# The records
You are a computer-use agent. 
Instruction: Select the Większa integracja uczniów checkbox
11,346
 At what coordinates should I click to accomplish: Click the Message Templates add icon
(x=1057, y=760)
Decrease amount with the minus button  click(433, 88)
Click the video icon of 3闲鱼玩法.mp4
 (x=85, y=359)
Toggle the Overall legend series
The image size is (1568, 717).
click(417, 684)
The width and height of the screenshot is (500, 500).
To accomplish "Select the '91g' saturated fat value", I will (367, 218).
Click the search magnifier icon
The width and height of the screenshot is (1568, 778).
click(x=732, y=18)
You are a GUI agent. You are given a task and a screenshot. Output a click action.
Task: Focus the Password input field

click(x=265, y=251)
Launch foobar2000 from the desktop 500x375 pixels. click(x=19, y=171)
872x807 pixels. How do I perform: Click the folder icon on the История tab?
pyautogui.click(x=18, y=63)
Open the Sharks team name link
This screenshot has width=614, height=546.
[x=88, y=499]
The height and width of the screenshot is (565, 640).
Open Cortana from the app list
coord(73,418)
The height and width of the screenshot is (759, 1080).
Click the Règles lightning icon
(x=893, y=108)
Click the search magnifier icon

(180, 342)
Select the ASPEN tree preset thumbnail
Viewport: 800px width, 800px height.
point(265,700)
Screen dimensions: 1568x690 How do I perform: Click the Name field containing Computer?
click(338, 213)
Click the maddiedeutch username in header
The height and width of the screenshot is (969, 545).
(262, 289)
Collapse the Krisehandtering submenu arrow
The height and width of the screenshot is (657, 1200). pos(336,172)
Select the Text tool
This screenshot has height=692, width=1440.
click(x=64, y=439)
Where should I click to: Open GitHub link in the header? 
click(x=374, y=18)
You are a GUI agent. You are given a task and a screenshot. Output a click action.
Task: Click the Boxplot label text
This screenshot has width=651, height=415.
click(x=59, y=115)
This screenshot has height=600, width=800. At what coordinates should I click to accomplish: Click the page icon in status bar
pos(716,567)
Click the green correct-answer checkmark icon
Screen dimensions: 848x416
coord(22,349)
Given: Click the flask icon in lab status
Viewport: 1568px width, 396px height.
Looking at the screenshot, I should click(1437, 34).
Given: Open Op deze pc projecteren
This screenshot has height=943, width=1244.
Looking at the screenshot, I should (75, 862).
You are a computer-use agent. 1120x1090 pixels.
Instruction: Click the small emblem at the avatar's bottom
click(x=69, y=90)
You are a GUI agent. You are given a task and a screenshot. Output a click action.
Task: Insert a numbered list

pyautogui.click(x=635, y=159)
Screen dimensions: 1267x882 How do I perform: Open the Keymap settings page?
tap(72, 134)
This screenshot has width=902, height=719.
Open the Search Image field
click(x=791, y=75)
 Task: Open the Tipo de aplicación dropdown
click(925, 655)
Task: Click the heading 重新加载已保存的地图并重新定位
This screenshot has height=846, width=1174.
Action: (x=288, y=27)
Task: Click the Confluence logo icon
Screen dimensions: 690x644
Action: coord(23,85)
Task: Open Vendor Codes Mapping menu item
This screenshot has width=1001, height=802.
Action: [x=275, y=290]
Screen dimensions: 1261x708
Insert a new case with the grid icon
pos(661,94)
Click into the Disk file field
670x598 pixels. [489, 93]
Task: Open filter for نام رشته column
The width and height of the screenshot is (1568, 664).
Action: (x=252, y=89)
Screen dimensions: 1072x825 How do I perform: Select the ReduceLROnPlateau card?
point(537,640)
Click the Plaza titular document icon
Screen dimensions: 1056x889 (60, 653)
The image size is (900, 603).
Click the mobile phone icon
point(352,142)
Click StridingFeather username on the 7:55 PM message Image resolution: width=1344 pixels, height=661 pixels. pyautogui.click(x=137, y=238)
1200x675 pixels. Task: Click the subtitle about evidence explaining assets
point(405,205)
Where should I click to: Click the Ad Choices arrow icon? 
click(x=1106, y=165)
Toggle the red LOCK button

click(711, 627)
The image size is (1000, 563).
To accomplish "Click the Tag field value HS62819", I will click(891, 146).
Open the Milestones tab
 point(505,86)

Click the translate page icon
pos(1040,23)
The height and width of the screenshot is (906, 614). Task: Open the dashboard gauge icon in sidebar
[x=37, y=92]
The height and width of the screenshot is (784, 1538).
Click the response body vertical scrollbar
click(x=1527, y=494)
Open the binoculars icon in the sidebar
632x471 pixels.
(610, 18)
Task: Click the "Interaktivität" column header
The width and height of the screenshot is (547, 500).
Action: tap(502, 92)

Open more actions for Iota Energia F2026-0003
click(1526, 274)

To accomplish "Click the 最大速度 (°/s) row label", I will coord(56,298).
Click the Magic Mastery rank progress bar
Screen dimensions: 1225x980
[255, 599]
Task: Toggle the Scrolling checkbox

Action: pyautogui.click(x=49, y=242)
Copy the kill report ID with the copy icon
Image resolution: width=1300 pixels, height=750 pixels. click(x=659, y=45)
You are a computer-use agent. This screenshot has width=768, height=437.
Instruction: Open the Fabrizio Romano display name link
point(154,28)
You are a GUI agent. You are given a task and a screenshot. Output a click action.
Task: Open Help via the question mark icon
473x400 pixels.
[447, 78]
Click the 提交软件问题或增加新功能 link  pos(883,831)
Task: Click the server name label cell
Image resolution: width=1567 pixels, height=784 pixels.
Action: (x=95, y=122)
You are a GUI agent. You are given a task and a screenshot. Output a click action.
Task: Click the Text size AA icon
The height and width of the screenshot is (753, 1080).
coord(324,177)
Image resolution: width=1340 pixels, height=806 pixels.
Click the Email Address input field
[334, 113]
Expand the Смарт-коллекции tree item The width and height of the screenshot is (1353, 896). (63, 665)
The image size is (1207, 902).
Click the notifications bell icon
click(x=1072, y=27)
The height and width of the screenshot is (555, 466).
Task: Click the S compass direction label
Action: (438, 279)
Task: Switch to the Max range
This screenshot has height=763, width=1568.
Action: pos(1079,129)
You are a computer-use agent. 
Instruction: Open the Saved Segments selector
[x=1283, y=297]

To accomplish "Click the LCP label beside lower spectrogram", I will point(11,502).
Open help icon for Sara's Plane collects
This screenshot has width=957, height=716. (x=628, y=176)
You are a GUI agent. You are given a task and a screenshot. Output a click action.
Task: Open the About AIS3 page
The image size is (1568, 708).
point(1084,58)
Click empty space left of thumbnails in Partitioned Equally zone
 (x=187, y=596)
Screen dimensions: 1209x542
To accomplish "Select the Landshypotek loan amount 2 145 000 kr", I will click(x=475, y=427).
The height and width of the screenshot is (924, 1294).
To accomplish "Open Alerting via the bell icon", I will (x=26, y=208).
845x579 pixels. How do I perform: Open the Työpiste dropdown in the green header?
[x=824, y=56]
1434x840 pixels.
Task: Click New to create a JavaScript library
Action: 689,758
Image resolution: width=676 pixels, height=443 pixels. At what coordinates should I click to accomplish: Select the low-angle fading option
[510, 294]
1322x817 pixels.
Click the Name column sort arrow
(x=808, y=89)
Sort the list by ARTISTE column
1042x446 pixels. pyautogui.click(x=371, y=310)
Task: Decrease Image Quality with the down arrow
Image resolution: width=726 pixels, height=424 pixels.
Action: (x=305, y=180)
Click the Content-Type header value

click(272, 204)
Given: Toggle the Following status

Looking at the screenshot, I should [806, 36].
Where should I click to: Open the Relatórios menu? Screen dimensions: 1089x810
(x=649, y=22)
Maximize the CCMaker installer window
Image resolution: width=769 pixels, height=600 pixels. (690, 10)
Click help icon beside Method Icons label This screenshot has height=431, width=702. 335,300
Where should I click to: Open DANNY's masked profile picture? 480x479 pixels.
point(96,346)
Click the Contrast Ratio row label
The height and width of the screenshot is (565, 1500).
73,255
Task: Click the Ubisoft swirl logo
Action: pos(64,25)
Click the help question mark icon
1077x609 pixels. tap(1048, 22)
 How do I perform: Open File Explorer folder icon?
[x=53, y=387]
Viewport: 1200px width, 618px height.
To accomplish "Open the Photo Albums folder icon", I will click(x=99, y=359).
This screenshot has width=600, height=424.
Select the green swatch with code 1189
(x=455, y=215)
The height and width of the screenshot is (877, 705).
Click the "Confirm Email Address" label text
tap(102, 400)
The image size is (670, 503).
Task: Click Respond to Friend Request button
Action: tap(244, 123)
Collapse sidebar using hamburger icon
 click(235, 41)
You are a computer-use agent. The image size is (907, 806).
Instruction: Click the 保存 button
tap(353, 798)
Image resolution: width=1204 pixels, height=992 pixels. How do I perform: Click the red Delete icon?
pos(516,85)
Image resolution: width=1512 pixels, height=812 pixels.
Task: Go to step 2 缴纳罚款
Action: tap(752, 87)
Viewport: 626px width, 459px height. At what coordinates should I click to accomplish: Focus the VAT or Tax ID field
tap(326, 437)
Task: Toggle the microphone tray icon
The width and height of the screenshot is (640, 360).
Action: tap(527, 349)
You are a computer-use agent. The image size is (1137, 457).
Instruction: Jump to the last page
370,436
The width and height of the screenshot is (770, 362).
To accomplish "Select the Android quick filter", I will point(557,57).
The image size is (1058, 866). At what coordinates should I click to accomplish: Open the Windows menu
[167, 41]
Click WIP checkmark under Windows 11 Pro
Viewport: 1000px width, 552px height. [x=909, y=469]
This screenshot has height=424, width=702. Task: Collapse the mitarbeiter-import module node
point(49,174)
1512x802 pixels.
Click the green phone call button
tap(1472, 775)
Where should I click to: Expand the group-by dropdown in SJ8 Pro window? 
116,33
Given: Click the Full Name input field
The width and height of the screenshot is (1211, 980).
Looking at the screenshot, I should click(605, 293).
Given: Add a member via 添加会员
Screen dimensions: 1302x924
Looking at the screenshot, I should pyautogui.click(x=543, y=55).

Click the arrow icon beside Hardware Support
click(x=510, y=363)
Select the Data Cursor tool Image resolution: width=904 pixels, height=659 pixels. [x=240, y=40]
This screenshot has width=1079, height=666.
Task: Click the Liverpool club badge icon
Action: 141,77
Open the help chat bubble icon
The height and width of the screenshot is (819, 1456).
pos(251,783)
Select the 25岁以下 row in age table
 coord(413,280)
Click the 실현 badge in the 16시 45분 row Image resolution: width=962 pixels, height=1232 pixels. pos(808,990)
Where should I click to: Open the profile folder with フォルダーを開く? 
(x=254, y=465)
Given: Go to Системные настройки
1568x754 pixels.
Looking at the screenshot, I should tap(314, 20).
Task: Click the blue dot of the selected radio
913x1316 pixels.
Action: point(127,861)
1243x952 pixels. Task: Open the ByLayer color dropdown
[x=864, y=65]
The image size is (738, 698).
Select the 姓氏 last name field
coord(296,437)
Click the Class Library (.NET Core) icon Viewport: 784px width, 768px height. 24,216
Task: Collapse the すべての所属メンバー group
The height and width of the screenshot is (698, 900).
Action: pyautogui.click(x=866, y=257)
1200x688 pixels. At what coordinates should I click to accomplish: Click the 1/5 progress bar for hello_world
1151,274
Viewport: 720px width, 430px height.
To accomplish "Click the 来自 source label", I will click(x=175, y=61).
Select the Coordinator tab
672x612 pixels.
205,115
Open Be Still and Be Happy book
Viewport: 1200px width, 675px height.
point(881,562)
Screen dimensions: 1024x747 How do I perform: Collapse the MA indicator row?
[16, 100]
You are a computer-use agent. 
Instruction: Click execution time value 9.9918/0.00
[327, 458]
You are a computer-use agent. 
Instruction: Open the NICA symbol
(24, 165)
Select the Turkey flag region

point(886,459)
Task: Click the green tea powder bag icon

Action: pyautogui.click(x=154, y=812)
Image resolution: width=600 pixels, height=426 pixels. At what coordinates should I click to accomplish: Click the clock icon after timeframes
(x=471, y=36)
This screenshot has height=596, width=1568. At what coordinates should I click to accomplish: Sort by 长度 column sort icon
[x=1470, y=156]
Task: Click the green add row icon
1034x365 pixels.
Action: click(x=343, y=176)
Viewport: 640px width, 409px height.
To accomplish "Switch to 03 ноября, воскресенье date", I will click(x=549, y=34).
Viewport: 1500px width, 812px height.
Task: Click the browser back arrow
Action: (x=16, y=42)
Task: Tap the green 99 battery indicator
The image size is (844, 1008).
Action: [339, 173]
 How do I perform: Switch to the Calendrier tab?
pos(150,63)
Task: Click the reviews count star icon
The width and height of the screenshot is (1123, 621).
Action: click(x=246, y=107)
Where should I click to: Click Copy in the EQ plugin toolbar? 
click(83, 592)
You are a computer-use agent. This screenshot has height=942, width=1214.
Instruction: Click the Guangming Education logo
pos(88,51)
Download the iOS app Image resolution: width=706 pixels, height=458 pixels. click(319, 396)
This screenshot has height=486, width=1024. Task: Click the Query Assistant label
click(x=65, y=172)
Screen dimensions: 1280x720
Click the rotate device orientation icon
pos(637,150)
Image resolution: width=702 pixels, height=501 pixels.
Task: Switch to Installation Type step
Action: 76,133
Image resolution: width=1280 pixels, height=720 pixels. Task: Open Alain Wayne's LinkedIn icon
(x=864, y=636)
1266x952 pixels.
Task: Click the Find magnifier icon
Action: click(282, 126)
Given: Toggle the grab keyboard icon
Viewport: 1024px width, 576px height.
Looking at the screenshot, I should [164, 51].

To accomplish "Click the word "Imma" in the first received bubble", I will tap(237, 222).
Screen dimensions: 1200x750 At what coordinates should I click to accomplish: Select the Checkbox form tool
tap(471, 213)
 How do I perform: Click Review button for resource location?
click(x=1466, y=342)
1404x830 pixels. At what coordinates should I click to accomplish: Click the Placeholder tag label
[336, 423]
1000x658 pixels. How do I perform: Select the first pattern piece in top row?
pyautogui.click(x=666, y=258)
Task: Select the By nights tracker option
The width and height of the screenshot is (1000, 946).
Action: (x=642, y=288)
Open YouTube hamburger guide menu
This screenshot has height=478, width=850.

# What to work on
Retype exactly the lines above, from the one with "Given: Toggle the Following status" through the one with "Click help icon", inclusive.

# Answer to this task
Given: Toggle the Following status

Looking at the screenshot, I should [806, 36].
Where should I click to: Open the Relatórios menu? Screen dimensions: 1089x810
(x=649, y=22)
Maximize the CCMaker installer window
Image resolution: width=769 pixels, height=600 pixels. (690, 10)
Click help icon beside Method Icons label This screenshot has height=431, width=702. 335,300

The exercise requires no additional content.